Memories of my late father (aka Dr. Everett Gerald Larson, Brother Larson, Gary, E.G., or, if you were our auto mechanic whose kids we basically put through college, “Ev”) are both few and strange: few because he was single parent to five children, married to his religion, and had the time-consuming job of teacher; “late” not only because he has passed on but because he came with his own relative time dimension, as all great theoretical physicists should; and strange because raising myself in the orbit of a savant was never boring.

He was a genius, of that no single person had the slightest doubt, and physics equations were in his head at all times, seemingly even before he knew what the term meant (we're talking preschool years here) and definitely while both awake and asleep.

His mother said he was born at the age of 83, for he never acted like a child, never screamed or pouted to get his way, and never even quite played with other children in the traditional sense. Despite always being bright, he “flunked” kindergarten for being so small and shy that his mother held him back a grade for fear of bullies.

Despite later skipping a grade due to his genius, he said he must have kept flunking out since nearly sixty years later he was still at school. A joke, yes, but he never underestimated what a teacher could learn from his students.

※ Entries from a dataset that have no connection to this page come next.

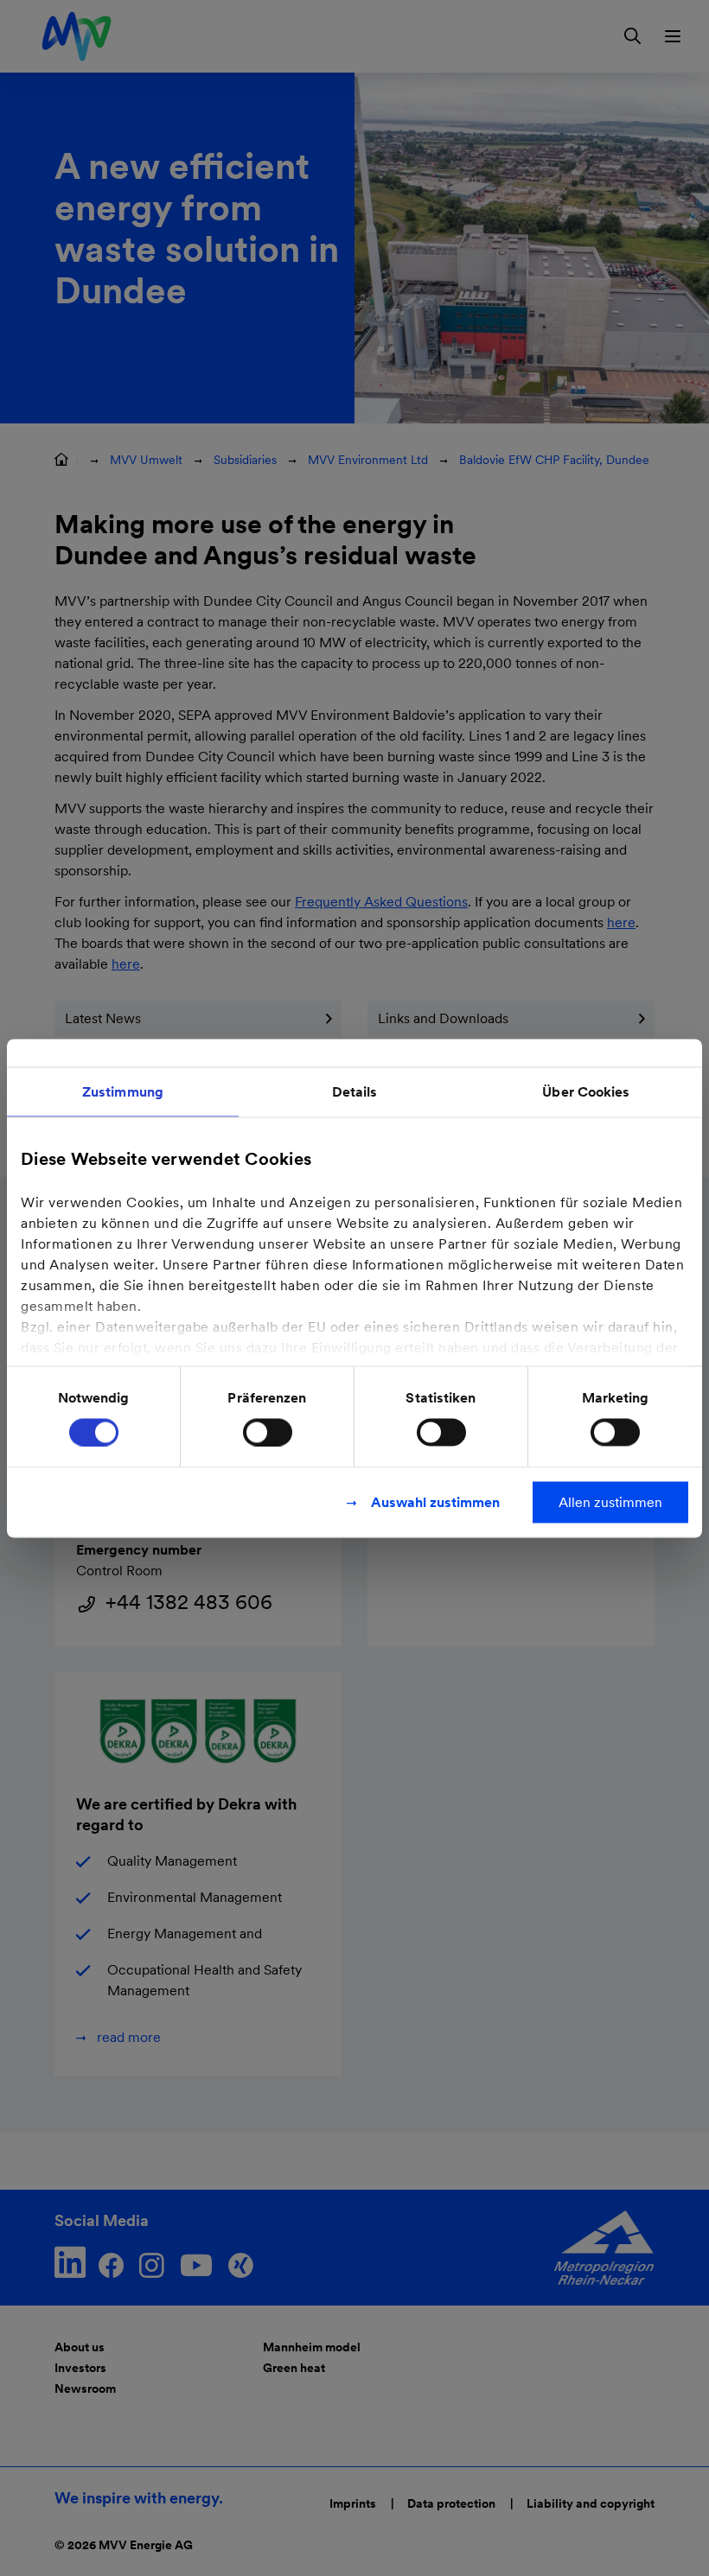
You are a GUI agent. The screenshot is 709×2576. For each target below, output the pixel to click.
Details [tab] (355, 1091)
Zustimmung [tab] (122, 1091)
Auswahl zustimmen (435, 1501)
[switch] (267, 1432)
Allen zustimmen (610, 1501)
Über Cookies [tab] (585, 1091)
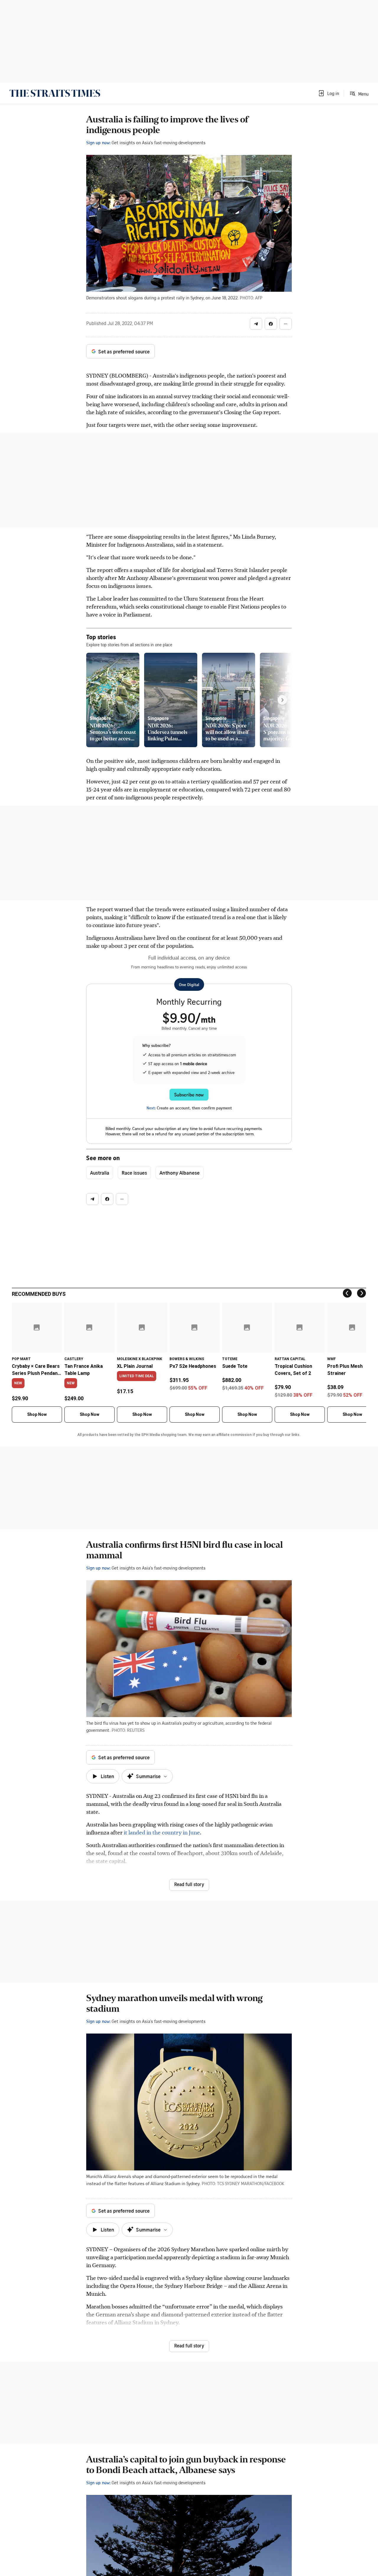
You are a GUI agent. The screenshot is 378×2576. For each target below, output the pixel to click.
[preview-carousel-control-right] (282, 700)
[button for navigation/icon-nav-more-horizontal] (285, 324)
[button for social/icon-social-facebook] (271, 324)
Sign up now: (98, 142)
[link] (54, 93)
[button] (328, 93)
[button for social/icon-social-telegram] (256, 324)
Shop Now (37, 1414)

His teenage “rebellious” streak was to escape the stifling lack of freedom to make any of his own decisions at home and strike out to go to college at MIT—far across the country from Denver and his strict parents.

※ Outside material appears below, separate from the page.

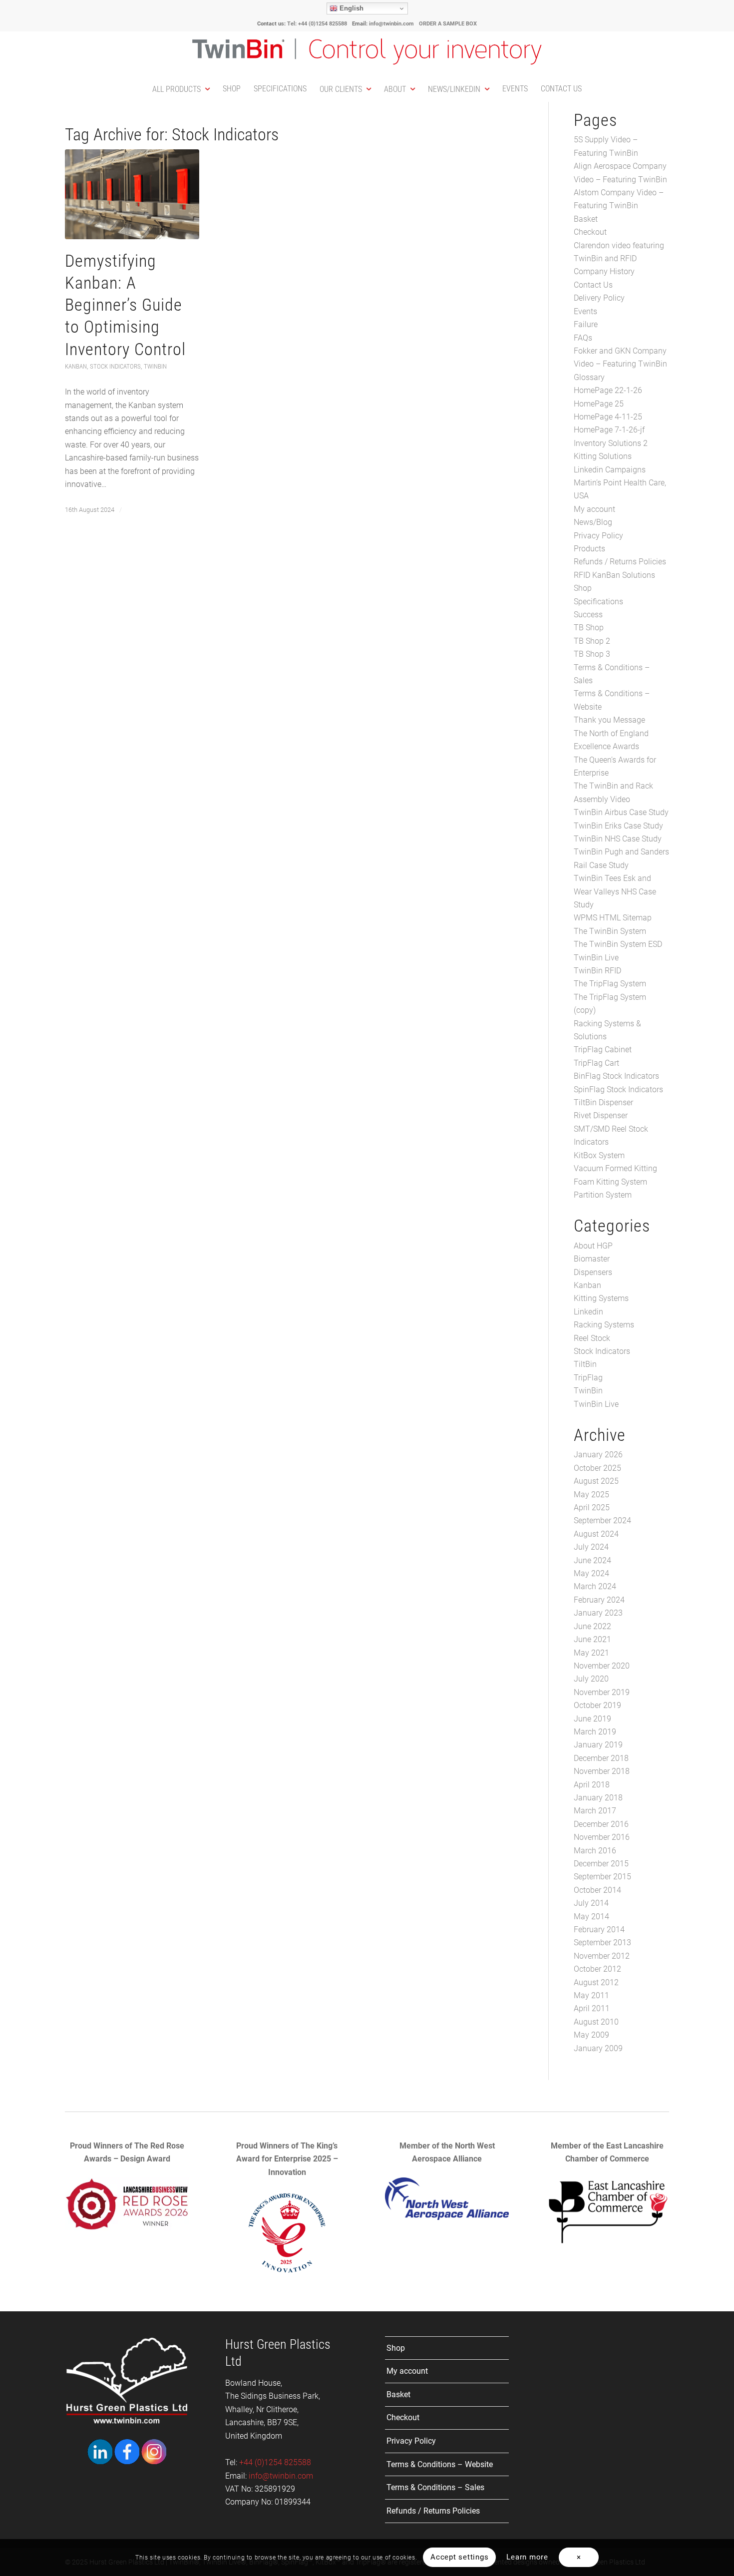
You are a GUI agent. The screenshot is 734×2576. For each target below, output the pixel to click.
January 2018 (598, 1797)
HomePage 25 (599, 404)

He could have gone to Harvard, but that world of cut-throat politics was never what he saw college being about, while MIT is much more focused on what you know that whom you know.

He graduated in chemistry—and we had a basement full of explosive chemicals to prove it! Most of them were stored in glass jars in the same cupboard and a good earthquake would have make our house go up like a roman candle. I grew up thinking every home was complete with a darkroom/chemistry lab.

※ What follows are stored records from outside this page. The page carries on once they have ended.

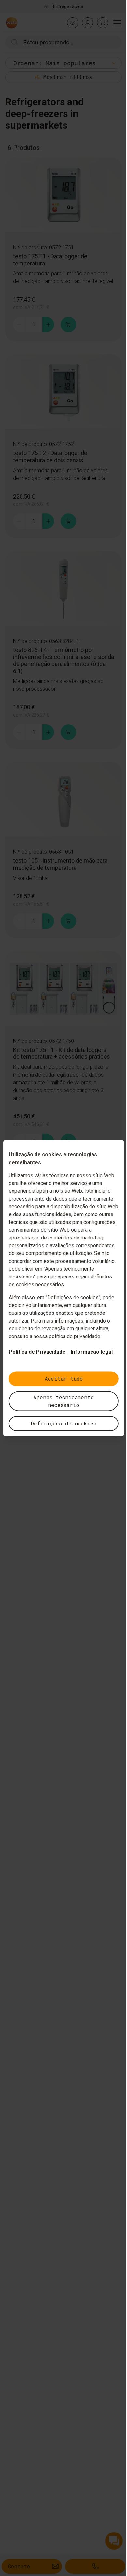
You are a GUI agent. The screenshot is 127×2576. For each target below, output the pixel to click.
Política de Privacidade (37, 1352)
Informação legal (92, 1352)
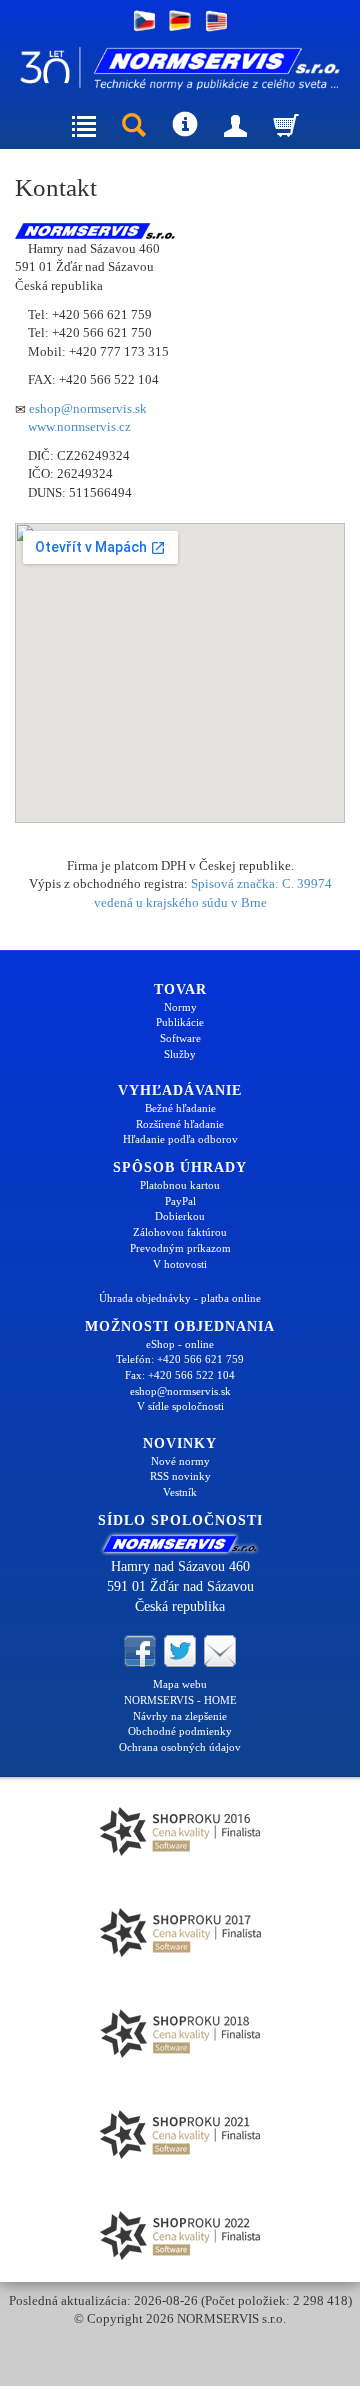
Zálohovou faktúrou (180, 1232)
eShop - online (180, 1344)
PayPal (180, 1201)
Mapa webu (180, 1684)
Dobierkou (180, 1216)
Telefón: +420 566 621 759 (180, 1359)
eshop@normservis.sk (88, 408)
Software (180, 1038)
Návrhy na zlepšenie (180, 1716)
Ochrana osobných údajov (180, 1747)
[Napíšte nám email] (220, 1650)
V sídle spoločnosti (180, 1406)
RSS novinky (180, 1476)
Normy (180, 1007)
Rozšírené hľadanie (180, 1124)
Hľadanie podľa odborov (180, 1139)
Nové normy (180, 1461)
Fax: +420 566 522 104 (180, 1375)
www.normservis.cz (79, 426)
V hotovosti (180, 1264)
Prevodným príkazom (180, 1248)
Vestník (180, 1492)
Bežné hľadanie (180, 1108)
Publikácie (180, 1022)
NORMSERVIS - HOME (180, 1700)
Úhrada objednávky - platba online (180, 1298)
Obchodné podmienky (180, 1731)
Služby (180, 1054)
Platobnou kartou (180, 1185)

He came to Utah to work teaching theoretical physics at BYU, his parents moving here to be closer to him and have more of a say in his life.

He brought with him an immigrant from England he'd met at MIT—not a fellow student, nor would she ever be likely to take a single college course or understand even basic algebra with her 7th grade education—but one of the young secretaries in the department. They had almost nothing beyond religion in common, but there weren't exactly a lot of fellow young-adult LDS in Boston in the 1950s.

It was an ultimatum from his father that brought my father to consider proposing to Maria. My grandpa asked Dad whether it was serious with this girl he'd been going out on dates with for the past several months and said to either think about marrying her or move on.

My father mentioned the conversation to her saying, “I'm thinking about marrying you.”

Now, as a theoretical physicist, this was accurate to the word, but Maria took it as a proposal, and he decided to go along with it. He gave her a family heirloom ring—which she despised greatly as being ugly and too small—and they had, what she later called, a honeymoon from Hell.

Bored at home, Mother wanted children to play with—wanted them badly. She thought his lack of physical affection, even kissing, was an LDS thing that would end at the altar—it did not. The bishop even turned his back to give them a little privacy for the temple ceremony, but all she got upon her “I do” was a peck on the cheek.